I see the following exception message in my IDE when I try to get lazy initialized entity (I can't find where it is stored in the proxy entity so I can't provide the whole stack trace for this exception):
Method threw 'org.hibernate.LazyInitializationException' exception. Cannot evaluate com.epam.spring.core.domain.UserAccount_$$_jvste6b_4.toString()
Here is a stack trace I get right after I try to access a field of the lazy initialized entity I want to use:
org.hibernate.LazyInitializationException: could not initialize proxy - no Session
at org.hibernate.proxy.AbstractLazyInitializer.initialize(AbstractLazyInitializer.java:165)
at org.hibernate.proxy.AbstractLazyInitializer.getImplementation(AbstractLazyInitializer.java:286)
at org.hibernate.proxy.pojo.javassist.JavassistLazyInitializer.invoke(JavassistLazyInitializer.java:185)
at com.epam.spring.core.domain.UserAccount_$$_jvstfc9_4.getMoney(UserAccount_$$_jvstfc9_4.java)
at com.epam.spring.core.web.rest.controller.BookingController.refill(BookingController.java:128)
I'm using Spring Data, configured JpaTransactionManager, database is MySql, ORM provider is Hibernate 4. Annotation @EnableTransactionManagement is on, @Transactional was put everywhere I could imagine but nothing works.
Here is a relation:
@Entity
public class User extends DomainObject implements Serializable {
..
@OneToOne(cascade = CascadeType.ALL, fetch = FetchType.LAZY)

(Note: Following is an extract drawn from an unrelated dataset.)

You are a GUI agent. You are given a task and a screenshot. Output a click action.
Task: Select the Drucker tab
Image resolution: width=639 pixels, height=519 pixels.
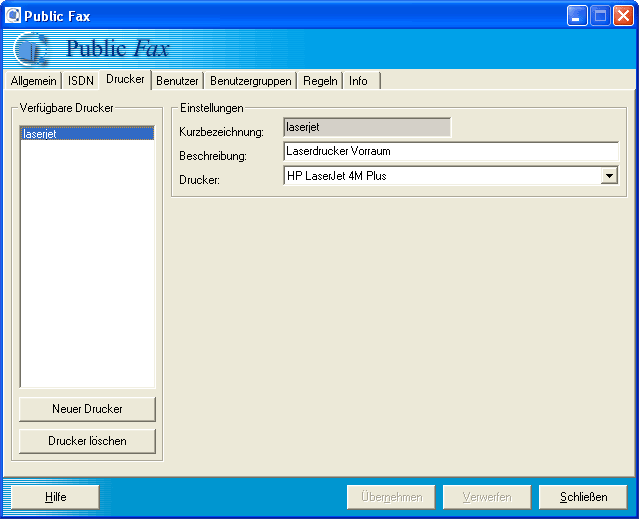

@JoinColumn(name = "user_fk")
private UserAccount userAccount;
..
@Entity
public class UserAccount extends DomainObject {
..
@OneToOne(mappedBy = "userAccount")
private User user;
..
.. a piece of configuration:
@Bean
public DataSource dataSource() {
DriverManagerDataSource dataSource = new DriverManagerDataSource();
dataSource.setDriverClassName(env.getRequiredProperty(PROP_NAME_DATABASE_DRIVER));
dataSource.setUrl(env.getRequiredProperty(PROP_NAME_DATABASE_URL));
dataSource.setUsername(env.getRequiredProperty(PROP_NAME_DATABASE_USERNAME));
dataSource.setPassword(env.getRequiredProperty(PROP_NAME_DATABASE_PASSWORD));
return dataSource;
}
@Bean
public LocalContainerEntityManagerFactoryBean entityManagerFactory() {
LocalContainerEntityManagerFactoryBean entityManagerFactoryBean = new LocalContainerEntityManagerFactoryBean();
entityManagerFactoryBean.setDataSource(dataSource());
entityManagerFactoryBean.setPersistenceProviderClass(HibernatePersistenceProvider.class);
entityManagerFactoryBean.setPackagesToScan(env.getRequiredProperty(PROP_ENTITYMANAGER_PACKAGES_TO_SCAN));
entityManagerFactoryBean.setJpaProperties(getHibernateProperties());
return entityManagerFactoryBean;
}
@Bean
public JpaTransactionManager transactionManager(@Autowired DataSource dataSource,
@Autowired EntityManagerFactory entityManagerFactory) {
JpaTransactionManager jpaTransactionManager = new JpaTransactionManager();
jpaTransactionManager.setEntityManagerFactory(entityManagerFactory);
jpaTransactionManager.setDataSource(dataSource);
return jpaTransactionManager;
}
.. and this is how I want to retrieve UserAccount:
@RequestMapping(...)
@Transactional()
public void refill(@RequestParam Long userId, @RequestParam Long amount) {
User user = userService.getById(userId);
UserAccount userAccount = user.getUserAccount();
userAccount.setMoney(userAccount.getMoney() + amount);
}
Hibernate version is 4.3.8.Final, Spring Data 1.3.4.RELEASE and MySql connector 5.1.29.
Please, ask me if something else is needed. Thank you in advance!
Firstly, you should understand that the root of the problem is not a transaction. We have a transaction and a persistent context (session). With @Transactional
annotation Spring creates a transaction and opens persistent context. After method is invoked a persistent context becomes closed.
When you call a user.getUserAccount()
you have a proxy class that wraps UserAccount
(if you don't load UserAccount
with User
). So when a persistent context is closed, you have a LazyInitializationException
during call of any method of UserAccount
, for example user.getUserAccount().toString()
.
@Transactional
working only on the userService
level, in your case. To get @Transactional
work, it is not enough to put the @Transactional
annotation on a method. You need to get an object of a class with the method from a Spring Context
. So to update money you can use another service method, for example updateMoney(userId, amount)
.
If you want to use @Transactional
on the controller method you need to get a controller from the Spring Context
. And Spring should understand, that it should wrap every @Transactional
method with a special method to open and close a persistent context. Other way is to use Session Per Request Anti pattern. You will need to add a special HTTP filter.